Just in case someone’s wondering “what on earth does he need this for?”, hear me out. I’m trying to implement a UML specification of an entity called “Person” who can act as a speaker, author, interviewer for the posts and custom post types we design. The idea is to be able to tag them just like you add categories/tags, query them in wp-admin, etc.

So the idea I came up with was to create a term for each “Person”, extend with custom term metas and then make this term part of taxonomies speaker, author and interviewer. Upon reading the DB schema of WP, I was able to make the mental map of how things would work.
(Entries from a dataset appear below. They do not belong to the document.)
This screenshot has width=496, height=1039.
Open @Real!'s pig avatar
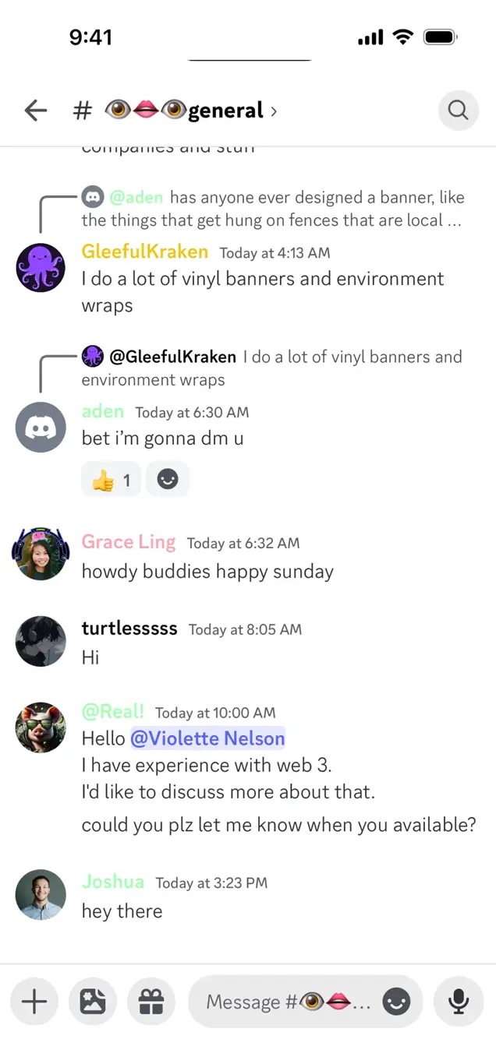(41, 726)
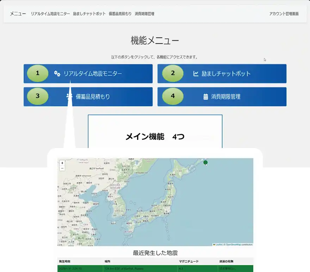The height and width of the screenshot is (272, 310).
Task: Click the chart icon on 励ましチャットボット button
Action: point(196,73)
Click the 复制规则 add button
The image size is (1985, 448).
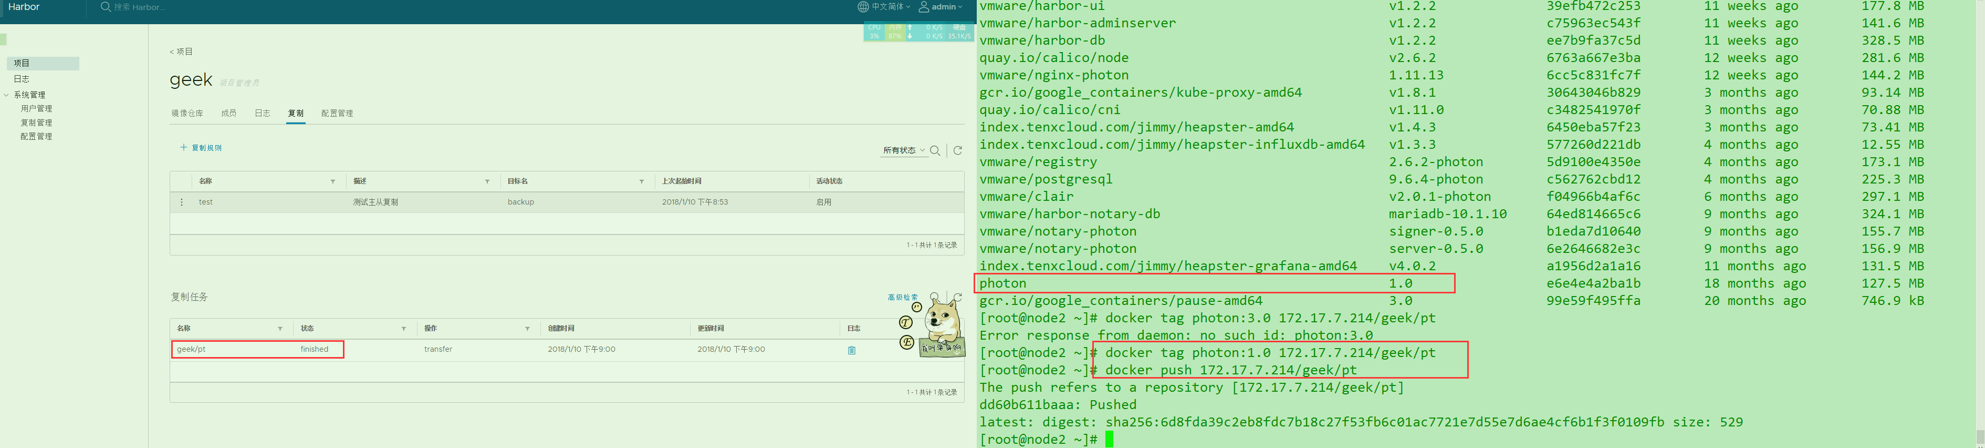(x=201, y=147)
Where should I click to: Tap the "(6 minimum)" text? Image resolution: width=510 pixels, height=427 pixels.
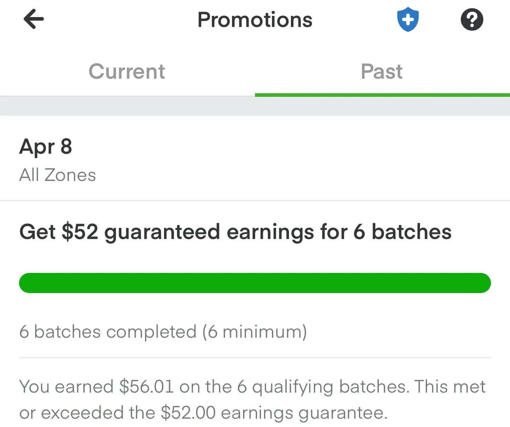(x=255, y=332)
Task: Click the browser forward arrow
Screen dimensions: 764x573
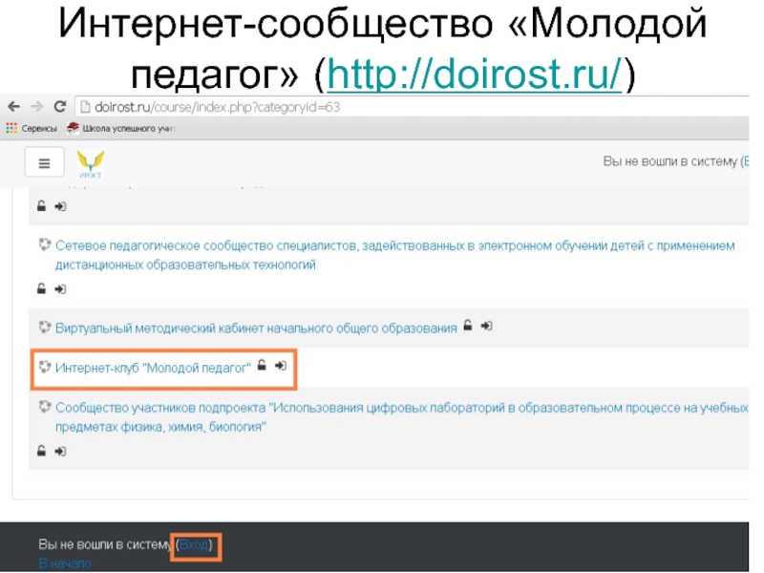Action: (36, 107)
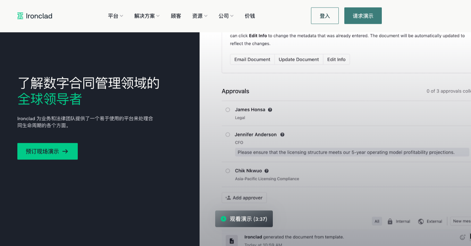
Task: Open the help tooltip beside James Honsa
Action: [x=270, y=109]
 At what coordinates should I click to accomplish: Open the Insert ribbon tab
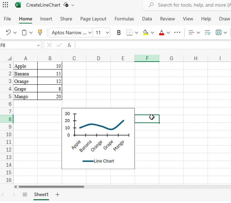click(46, 19)
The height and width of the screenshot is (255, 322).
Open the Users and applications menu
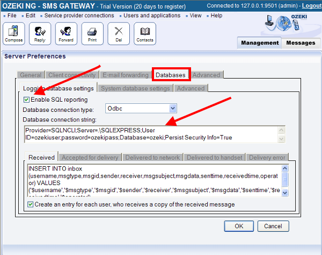(152, 16)
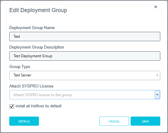Click the 'Deployment Group Description' label
The height and width of the screenshot is (133, 168).
click(37, 47)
As you can see in the schema, the table wp_terms has one to many relationship with wp_term_taxonomy, meaning that a term can be part of multiple taxonomies.

However, when I encountered how the codebase for WP was implemented, I was surprised to find that the WP_Term class implementation throws an error when the term ID is shared across multiple taxonomies. Here’s the code for reference: https://github.com/WordPress/wordpress-develop/blob/6.2/src/wp-includes/class-wp-term.php#L153-L162 As you can see, the class is set to final, so it’s not possible to extend it either.

This makes me wonder, what was the point of separating the wp_terms and wp_term_taxonomy table in the first place? We could’ve merged them together, instead of creating joins for slugs. As far as I can tell, the design contradicts with the implementation. Has it been overlooked or has it been known, but an obvious choice was made for legacy reasons?

This, of course, can be a misinterpretation of the things, I am eager to understand if I am mistaken.

And lastly, what are my best bet for the scenario I’m working on? The other option is that I create 3 different term instances for three type of taxonomies, and make sure that CRUD operations are atomic in nature. My gut says try to avoid it, but if there’s no other way, I’d have to go with that.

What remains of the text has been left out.